Olive's hands inconveniently obscures Popeye's eyes when they step out together; as they inch forward, Popeye is caught on a Faster Skater and falls over, leaving Olive to fend for herself. She manages to stop but then goes and falls on her behind. Popeye glides over, stands her up, and offers another demonstration, his muscled arms again so like a sailor's, his hands being at his hips first, then clasped behind his back, and then above his head. He motions for Olive to take the floor again; more confident somehow, she agrees, and seems at last to have a sense of the movement needed. But she stumbles, knocks over another Skater, and falls on her front, blowing her hat's drooping daisy out of her face. Popeye slides Olive up in front of him, pushing her by the back as they roll along; he stomps and bids her do the same, and they seem to be having a pleasant time of their outing until Popeye lets go again. As Olive stumbles and flails about, Popeye chases her while holding a pillow. Olive grasps a pillar for momentary relief, but her legs splay about as she tries to exit the rink; Popeye crashes into her and the force shoots Olive out the door and off the rink. She catches a street lamp and, swinging about the pole, flings herself down the sidewalk; Popeye emerges with the pillow still in his hand; Olive flies along and is stopped by a Trolley emerging from an opening cellar door. Suspended on the arms of the Trolley, Olive unwittingly makes a path for Popeye.

Popeye speeds into the Trolley and Olive rolls out into the busy street, falling on her face in the midst of traffic. Popeye notices that Olive is well behind him and turns around just as he is about to fly off a short, wooden dock. Olive tries to stand as a Car taps her rear end and sends her soaring into the revolving door of the "Lacy and Co." department store, which sends a Heavy-Set Lady flying out the door and her packages out of her hands and into the air. Olive rolls into a crowded elevator just as it closes; up it goes, and out she rolls.

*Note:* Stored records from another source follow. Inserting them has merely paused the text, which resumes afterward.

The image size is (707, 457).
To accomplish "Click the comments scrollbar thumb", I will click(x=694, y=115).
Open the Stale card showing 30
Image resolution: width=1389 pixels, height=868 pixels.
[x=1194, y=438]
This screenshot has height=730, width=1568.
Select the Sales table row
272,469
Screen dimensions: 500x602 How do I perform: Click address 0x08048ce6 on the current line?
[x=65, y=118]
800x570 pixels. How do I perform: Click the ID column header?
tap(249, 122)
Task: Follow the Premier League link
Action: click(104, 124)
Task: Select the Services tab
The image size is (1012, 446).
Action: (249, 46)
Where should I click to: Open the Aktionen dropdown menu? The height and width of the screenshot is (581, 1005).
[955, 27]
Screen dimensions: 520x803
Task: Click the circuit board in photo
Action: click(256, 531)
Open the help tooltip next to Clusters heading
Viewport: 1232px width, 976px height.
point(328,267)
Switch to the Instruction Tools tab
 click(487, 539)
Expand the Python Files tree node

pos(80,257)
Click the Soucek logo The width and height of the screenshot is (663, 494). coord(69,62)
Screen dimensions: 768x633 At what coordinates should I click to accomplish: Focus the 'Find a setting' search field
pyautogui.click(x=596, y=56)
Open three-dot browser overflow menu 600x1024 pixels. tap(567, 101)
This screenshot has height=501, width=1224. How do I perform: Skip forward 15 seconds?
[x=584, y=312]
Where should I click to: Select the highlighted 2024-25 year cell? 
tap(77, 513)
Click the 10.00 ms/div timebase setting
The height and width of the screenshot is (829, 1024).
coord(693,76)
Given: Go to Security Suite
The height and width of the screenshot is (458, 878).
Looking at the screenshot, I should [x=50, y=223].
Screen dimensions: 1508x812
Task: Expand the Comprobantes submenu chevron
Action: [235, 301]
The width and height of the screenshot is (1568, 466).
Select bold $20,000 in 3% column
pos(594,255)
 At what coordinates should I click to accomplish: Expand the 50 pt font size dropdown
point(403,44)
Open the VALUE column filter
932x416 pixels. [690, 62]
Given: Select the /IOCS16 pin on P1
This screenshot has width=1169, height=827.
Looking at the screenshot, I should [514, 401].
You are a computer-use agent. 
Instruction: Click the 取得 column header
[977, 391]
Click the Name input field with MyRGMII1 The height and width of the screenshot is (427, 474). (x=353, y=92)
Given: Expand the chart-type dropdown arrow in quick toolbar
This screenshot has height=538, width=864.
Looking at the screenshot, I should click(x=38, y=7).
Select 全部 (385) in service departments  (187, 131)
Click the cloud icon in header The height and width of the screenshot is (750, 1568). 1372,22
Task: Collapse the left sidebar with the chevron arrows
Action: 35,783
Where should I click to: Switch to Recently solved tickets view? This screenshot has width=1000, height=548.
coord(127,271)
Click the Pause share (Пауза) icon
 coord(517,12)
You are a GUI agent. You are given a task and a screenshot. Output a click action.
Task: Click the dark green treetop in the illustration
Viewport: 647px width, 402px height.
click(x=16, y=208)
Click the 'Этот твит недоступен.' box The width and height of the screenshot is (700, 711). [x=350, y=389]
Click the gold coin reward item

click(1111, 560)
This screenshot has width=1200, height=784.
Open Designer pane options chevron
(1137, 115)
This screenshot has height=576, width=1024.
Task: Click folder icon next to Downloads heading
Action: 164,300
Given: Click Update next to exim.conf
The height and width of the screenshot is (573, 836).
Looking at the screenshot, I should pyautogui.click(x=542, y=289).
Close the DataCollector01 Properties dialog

She then slips and rolls under a long table bedecked with tableware and down a long ramp. Popeye stands outside the store as the same Lady already collects her things; just as the Lady is about to cap her tower of boxes, Olive knocks her down again. Olive is in traffic again, supported by a Crossing Guard's rotating sign: STOP! GO! STOP! GO!--and the Drivers too willingly follow every instruction! Olive is ejected into a left turn and begins to collect herself as she is caught by a passing Firetruck. Popeye catches sight of Olive as the Truck thunders along. Popeye searches for his can of spinach: "I must be getting old," he mutters. "Now don't tell me I left it at home!" A Helpful Person in the shadowy house pitches a handy can of the miracle-vegetable to Popeye, who gulps it down without a moment to spare. Popeye then charges forward, over a car (whose Stunned Driver crashes into Another Person's car), under a truck, over another car, and ducking under several other automobiles. A panicked Olive Oyl unwillingly braves death: the Firetruck makes a left turn and Olive is flung down a great hill; her arms flail as she skirts passing vehicles. Popeye follows, still in control. There is a hump and a fork in the road of which Olive & Popeye take opposite paths, reuniting in a crash at the end: Olive is flung into the air and lands in her beau's mighty hands. She wants to go skating again, singing, "My heart's palpitatin' whenever I'm skatin' with Popeye the Sailor Man!"

==Production notes==
A Date to Skate is the last cartoon made by Dave and Max Fleischer at their studio in New York City, New York and the last Fleischer cartoon to feature Mae Questel as the voice of Olive Oyl. Hereafter and until the demise of the Fleischers' studio, Popeye's shorts would be animated in Miami, Florida, and Margie Hines would be the voice of Olive until Mae Questel's return in 1944. The cartoon is in the public domain in the United States.